Les arguments de M. Hirschi sont encore les mêmes : il est conscient que les TD sont surchargés dans certaines filières mais que rien ne peut être fait car tout résulte des problèmes financiers. Il note cependant un taux de réussite stable. Le président de la FLLASH nous dis alors, sous le ton de la plaisanterie  que  » l’inconfort peut être stimulant »…

Nous déplorons qu’il n’y ait que des arguments comptables à ce problème, qui touche aux conditions de travail de l’étudiant.

4 Abstentions ( 4  CGT et independant.e.s), car nous ne pouvons valider une synthèse d’un conseil auquel nous n’avons pas participé.

   6.Tarifs.

On nous donne un document non reçu sur les boites mails relatifs aux tarifs pour les certifications et formations de la plateforme des langues.

On nous informe que désormais un(e) étudiant.e. qui ne se présente pas au CLES sera passible d’une majoration de 20 à sa prochaine inscription, afin de le « responsabiliser ».  Nous demandons si l’etudiant.e. munit d’un certificat sera sanctionné.e.

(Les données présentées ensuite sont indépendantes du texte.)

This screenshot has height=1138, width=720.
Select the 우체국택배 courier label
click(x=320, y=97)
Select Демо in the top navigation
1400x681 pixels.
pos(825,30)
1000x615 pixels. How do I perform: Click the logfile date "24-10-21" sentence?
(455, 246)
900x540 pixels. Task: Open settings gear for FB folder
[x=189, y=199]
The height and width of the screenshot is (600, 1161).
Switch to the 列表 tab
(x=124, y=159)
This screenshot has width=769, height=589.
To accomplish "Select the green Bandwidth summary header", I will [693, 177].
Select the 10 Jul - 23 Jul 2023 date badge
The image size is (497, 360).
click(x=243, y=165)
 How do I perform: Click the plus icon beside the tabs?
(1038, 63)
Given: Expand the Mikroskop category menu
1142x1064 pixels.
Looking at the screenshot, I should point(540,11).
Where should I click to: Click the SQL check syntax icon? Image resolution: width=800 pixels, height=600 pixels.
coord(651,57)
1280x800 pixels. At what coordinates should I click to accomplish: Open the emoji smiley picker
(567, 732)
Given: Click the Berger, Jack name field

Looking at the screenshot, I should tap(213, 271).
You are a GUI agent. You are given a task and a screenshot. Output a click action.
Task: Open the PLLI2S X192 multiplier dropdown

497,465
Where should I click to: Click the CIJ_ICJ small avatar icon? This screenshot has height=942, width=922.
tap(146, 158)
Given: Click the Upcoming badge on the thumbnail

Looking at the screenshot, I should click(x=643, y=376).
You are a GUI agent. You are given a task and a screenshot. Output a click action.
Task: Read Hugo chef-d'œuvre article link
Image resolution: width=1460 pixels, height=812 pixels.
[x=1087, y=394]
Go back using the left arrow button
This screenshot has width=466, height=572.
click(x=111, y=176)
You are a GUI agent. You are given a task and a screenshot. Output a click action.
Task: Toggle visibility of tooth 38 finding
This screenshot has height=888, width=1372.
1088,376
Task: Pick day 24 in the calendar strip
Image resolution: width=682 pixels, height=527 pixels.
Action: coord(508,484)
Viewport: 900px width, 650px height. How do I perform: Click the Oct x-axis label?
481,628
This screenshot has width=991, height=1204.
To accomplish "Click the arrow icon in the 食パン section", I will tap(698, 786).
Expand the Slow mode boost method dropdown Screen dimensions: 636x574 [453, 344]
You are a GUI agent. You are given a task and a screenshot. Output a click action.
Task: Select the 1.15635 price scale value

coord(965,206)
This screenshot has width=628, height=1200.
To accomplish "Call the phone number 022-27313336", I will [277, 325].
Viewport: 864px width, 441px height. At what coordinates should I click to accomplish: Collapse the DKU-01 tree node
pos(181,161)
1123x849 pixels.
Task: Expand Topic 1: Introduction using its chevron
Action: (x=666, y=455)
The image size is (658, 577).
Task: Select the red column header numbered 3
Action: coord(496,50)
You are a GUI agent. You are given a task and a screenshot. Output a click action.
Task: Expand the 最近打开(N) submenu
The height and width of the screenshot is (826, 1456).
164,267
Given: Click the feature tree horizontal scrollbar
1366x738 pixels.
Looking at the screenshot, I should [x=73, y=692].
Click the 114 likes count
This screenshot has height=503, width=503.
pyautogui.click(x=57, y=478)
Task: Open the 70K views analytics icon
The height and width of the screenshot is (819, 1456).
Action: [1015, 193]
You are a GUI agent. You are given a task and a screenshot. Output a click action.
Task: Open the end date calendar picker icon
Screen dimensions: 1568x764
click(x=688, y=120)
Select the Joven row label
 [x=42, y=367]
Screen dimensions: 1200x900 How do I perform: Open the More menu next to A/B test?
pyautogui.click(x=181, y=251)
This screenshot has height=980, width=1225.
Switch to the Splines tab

On nous répond que sauf excuse valable, – appendicite par exemple- l’étudiant devra payer 20€ même si celui-ci dispose d’un certificat – pour maux de tête par exemple -. Une professeure ajoute que   » 20€  ne représentent que 2 paquets de cigarettes… ». Nous rappelons que pour nombre d’étudiant.e.s étant dans la précarité, cette somme reste conséquente…

De plus,  le document vient de nous être donné. Nous ne pouvons donc pas voter un document remis en main propre le jour même.

3 abstentions ( 3 CGT et indépendant.e.s)

7. Information du directeur.

Mr Hirschi nous explique que l’université sera désormais nommé  » Université polytechnique des Hauts de France « , qu’elle sera divisée en 2 pôles dont un pôle réservé aux humanités et que le but de celui ci est de revaloriser en premier l’humanité, et de placer  » l’humain d’abord ». L’enjeu de cette  » Université polytechnique des Hauts de France  » est de rendre attractif ce cite  » ne pas aller a Valenciennes parce que c’est a proximité mais venir à Valenciennes car c’est renommé « . Mr Hirschi dit que le projet suit une logique de mise en concurrence des universités notamment celle d’Amiens. Et qu’il est donc indispensable à la survie de l’université de valenciennes. Le président de la FLLASH nous dit également que ce projet fut rapide et nécessaire du fait de la proximité qu’entretenait la présidence de l’UVHC avec le ministère de l’éducation nationale et de l’enseignement supérieur du dernier quinquennat. Plusieurs professeur.e.s sont sceptiques, notamment par rapport aux groupes de travail. Ils invoquent un manque de transparence.